There will be photography taken at this event for Bow Arts and Whitechapel Gallery’s internal reporting and for sharing in print and social media.

This event is co-curated by Wan Yi Sandra Lam, Curator: Programmes & Engagement at Bow Arts and Seung Sing Sou, Curator: Public Programmes at Whitechapel Gallery.

Free - Tickets must be booked to guarantee your place!


More about babyschön

babyschön is a London-based DJ. Whether in her live sets or on her weekly Soup to Nuts slot on NTS Radio, she connects the dots between dub, new wave, synth pop and left-field house, always keeping it weird but rhythmic.

As well as regular sets at beloved DIY spots like Gut Level and The Gun, babyschön’s blend of angular guitars, chuggy synths and winding rhythms has taken her to institutions like Karmakoma (Belgrade), Sameheads (Berlin), Hope House (Leeds), the Golden Lion (Todmorden) and the White Hotel (Manchester). She’s also taken the more pumping, sun-soaked end of her collection to Boiler Room Festival, Pike’s, We Out Here and more.

You can find her past radio shows and mixes on the NTS archive or through SoundCloud.


More about Liang-Jung Chen

Liang-Jung Chen is an interdisciplinary artist working across drawing, object, installation and performance. Her practice is deeply informed by material culture in anthropological study which leads her to investigate the usage, consumption, creation and trade of artefacts, as well as the behaviours, norms and rituals associated with them. Intrigued by tensions embedded in everyday scenarios, each series of her work scrutinises a specific interaction between a daily object and its user.

Chen also runs ii (initial initiatives), a design and research-driven creative practice, and hardware archive, a virtual home to a random selection of household hardware items found online and around the world. Selected exhibitions include Regarding the Retractability of Boundaries, V&A, London (2024); Have you had breakfast yet? Hweg, Cornwall (2024); On Tenderness and Time, Daniel Katz Gallery, London (2024); Minus20degree Biennale, Flachau (2024); Plus20degree, Galerie Im Traklhaus, Salzburg (2024); Playing House, Hudson Wilder, New York (2023; The Spout and its Churn Rate, Tangent Projects, Barcelona (2022); Local Ware: cooking edition, Oros, Marseille (2021); The egg rack made a disclaimer 2.0, Now Space, Taipei (2021); The egg rack made a disclaimer 1.0, Error22, Tainan (2020); 1 two 1 two, National Gallery of Victoria, Melbourne (2020); The Misused 3.0, Coal Drops Yard, London (2020); The Misused 2.0, Taiwan Design Research Institute, Taipei (2020); The Misused 2.0, Piet Hein Eek, Eindhoven (2019).


More about dmstfctn

London-based artist duo dmstfctn, pronounced demystification, explores opaque systems of power through performance, installation, video games and film. Their work often involves audiences directly, inviting them into the ‘demystification’ of systems by replicating and replaying them, and into their ‘remystification’ by building worlds, characters and myths atop them.
********
## Exercise tasks
a) According to the event listing, how is the name dmstfctn pronounced?
b) Pick up the event listing after its final sentence and keep writing it.
The material is unrelated to the event listing.

## Supplied information
********
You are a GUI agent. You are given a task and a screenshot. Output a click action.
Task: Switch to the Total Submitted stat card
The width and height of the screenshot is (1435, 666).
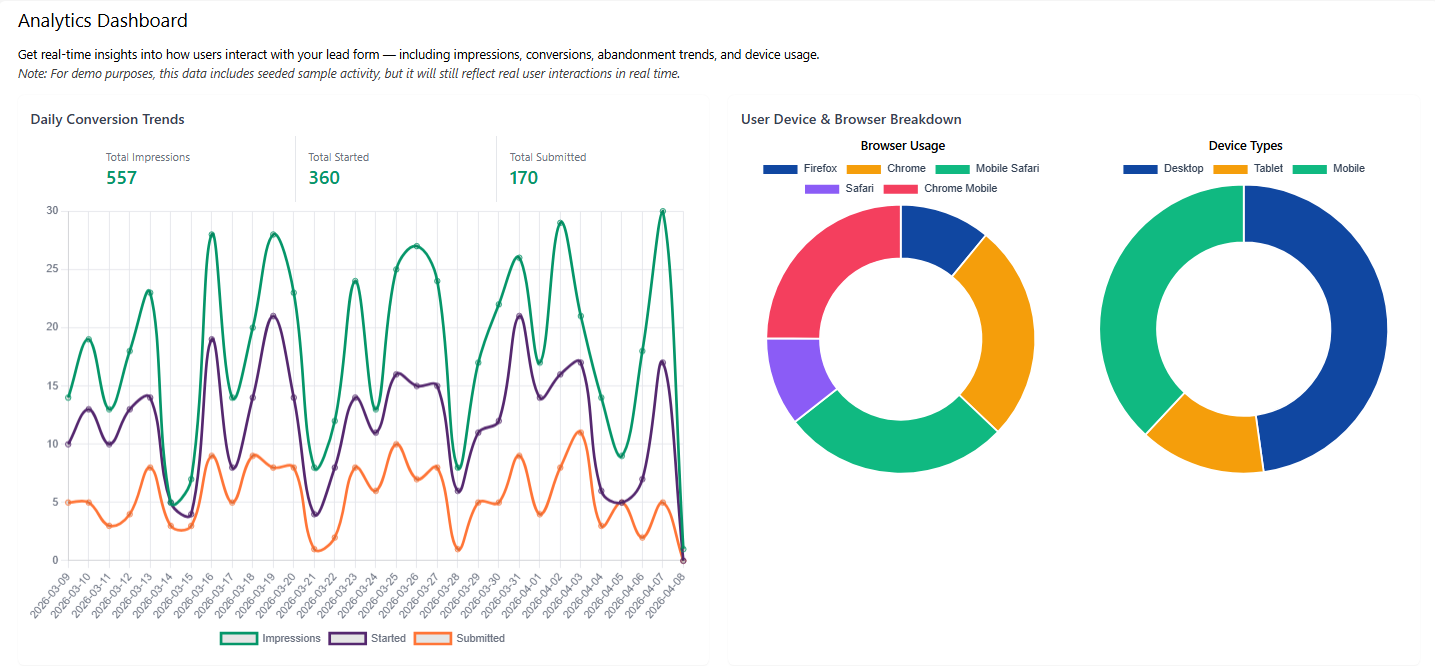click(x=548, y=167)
********
## Results for each task
a) Demystification.

b)
Since 2018, dmstfctn have performed and exhibited internationally in venues such as Berghain, Serpentine, Design Museum, HKW and at festivals such as Unsound, CTM, transmediale, Impakt. In 2021, Krisis Publishing released ECHO FX, the duo’s show about Brexit market manipulation later included in Ø (Flatlines/Hyperdub). In 2019, Mille Plateaux released Flash Demons, a collection of performances focusing on financial market crashes. From 1 November 2024 to 31 March 2025, dmstfctn’s video game Godmode Epochs will be exhibited at the Singapore Art Museum as part of Open Systems, curated by Rafi Abdullah and Duncan Bass.


More about Gusty Ferro

Gusty Ferro is a cross-disciplinary artist whose work explores the relationship between architecture and the body, as well as the materiality of mundane objects, urban infrastructure and displacement. Their practice spans sound, sculpture, video, drawing, printmaking and installation. By closely observing their surroundings and reflecting on how specific spaces affect emotional states, Ferro creates a sentimental cartography, one that is constantly shifting and redefined with each significant encounter. Their work acts as a form of translation, responding to these lived experiences.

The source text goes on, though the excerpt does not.